Die Existenz von Spähprogrammen wie Prism, die Daten an ausländische Geheimdienste weiterleiten, hat der Whistleblower Edward Snowden aufgedeckt. Um die Datensicherheit im Netz zu gewährleisten, sollte jeder an seinem heimischen Rechner und am Arbeitsplatz wachsam sein. Die Datenschutzorganisation Cases warnt die Nutzer vor den sechs häufigsten Fehlern im Netz.

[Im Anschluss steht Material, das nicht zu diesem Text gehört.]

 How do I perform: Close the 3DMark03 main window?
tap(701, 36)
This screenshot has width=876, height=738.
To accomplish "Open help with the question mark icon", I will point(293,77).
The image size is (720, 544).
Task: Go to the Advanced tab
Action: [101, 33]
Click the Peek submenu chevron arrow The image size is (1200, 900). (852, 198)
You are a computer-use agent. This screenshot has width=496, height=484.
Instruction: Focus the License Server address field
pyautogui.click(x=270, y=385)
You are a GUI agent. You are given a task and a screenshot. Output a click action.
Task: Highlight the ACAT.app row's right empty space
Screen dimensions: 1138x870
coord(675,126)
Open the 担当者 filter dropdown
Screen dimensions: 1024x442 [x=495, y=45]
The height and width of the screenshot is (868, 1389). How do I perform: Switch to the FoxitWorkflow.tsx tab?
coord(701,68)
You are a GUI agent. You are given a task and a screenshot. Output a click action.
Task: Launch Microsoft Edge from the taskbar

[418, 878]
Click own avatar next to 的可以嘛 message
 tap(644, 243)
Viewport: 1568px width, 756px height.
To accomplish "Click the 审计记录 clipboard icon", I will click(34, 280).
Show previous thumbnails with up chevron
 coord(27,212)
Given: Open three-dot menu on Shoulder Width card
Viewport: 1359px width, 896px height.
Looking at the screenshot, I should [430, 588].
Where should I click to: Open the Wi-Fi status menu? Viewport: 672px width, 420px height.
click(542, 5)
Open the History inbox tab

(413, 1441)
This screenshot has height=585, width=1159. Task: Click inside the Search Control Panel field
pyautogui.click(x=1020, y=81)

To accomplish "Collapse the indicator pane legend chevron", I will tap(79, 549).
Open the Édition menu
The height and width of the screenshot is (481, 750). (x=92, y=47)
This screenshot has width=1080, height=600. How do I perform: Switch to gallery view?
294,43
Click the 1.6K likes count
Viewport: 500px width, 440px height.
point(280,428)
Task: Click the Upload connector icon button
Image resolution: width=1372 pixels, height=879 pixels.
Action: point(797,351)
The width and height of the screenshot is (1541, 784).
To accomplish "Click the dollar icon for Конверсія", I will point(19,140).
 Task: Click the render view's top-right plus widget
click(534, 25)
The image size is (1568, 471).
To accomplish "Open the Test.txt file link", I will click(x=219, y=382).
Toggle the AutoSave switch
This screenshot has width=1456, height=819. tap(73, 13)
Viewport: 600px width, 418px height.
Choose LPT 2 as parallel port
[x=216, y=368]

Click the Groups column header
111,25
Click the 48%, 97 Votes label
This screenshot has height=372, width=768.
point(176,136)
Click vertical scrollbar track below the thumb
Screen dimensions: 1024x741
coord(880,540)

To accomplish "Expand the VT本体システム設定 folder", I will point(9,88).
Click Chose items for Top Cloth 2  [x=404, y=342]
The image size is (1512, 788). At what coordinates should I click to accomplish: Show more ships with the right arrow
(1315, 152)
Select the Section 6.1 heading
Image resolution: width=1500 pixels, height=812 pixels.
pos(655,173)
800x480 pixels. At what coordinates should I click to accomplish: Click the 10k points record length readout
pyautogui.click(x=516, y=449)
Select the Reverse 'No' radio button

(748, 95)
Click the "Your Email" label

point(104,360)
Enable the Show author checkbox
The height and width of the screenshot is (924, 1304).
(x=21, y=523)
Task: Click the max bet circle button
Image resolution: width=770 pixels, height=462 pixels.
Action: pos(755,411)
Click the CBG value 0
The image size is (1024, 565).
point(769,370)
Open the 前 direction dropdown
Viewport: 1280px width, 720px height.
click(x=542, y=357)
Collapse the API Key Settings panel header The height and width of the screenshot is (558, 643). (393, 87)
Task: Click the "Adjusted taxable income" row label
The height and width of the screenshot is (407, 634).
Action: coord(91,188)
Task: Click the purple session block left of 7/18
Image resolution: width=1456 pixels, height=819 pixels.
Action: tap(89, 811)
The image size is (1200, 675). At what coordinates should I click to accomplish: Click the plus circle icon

Jeder Internet-User nutzt täglich mehrere Passwörter. Diese „auszuleihen“ ist einer der häufigsten Fehler in der digitalen Welt. Denn ein Passwort ist wie eine Zahnbürste: Es ist persönlich, darf nicht geteilt werden und sollte regelmäßig ersetzt werden. Betrüger greifen manchmal auf Argumente zurück, wie zum Beispiel, dass sie dringend auf bestimmte Ressourcen zugreifen müssen, um ihren Opfern ein Passwort zu entlocken. Wurde ein Passwort dennoch mitgeteilt, sollte es unmittelbar danach geändert werden.
Backup
Ein Backup zu erstellen hilft, die Folgen eines Datenverlustes einzuschränken. Doch die Datensicherung bietet keinerlei Schutz gegen Computer-Angriffe, warnt Cases. Regelmäßige Backups erlauben es, nach einem Zwischenfall, alle Daten wieder so herzustellen, wie sie am Tag davor waren (vorausgesetzt, man führt das Backup täglich durch).
Die hieraus entstandenen Sicherungskopien müssen auch physisch geschützt und deshalb an einem sicheren Ort aufbewahrt werden. Dabei sollten das Einrichten eines Passwortes und eine Verschlüsselung nicht vergessen werden.
Download
Zwischen den hunderten E-Mails, die man erhält und den Webseiten, die man besucht, können sich Links einschleichen, die „normal“ aussehen, aber auf schädliche Seiten weiterleiten. Wer auf einen solchen Link klickt, riskiert seinen Computer, ohne es zu merken, mit einem Schadprogramm zu infizieren.
Manche dieser Schadprogramme erlauben es dem Angreifer sogar, die Kontrolle über den Computer zu übernehmen und Passwörter sowie Login-Daten mitzulesen. Auf diese Weise können sich Fremde im Namen des Users in die Online-Konten einloggen.
Updates
Programme, die auf dem PC installiert werden, können Fehler („Bugs“) oder Schwachstellen enthalten. Aus diesem Grund bieten die Programmhersteller regelmäßig Updates für ihre Produkte an. So können Fehler korrigiert werden, sobald sie entdeckt wurden.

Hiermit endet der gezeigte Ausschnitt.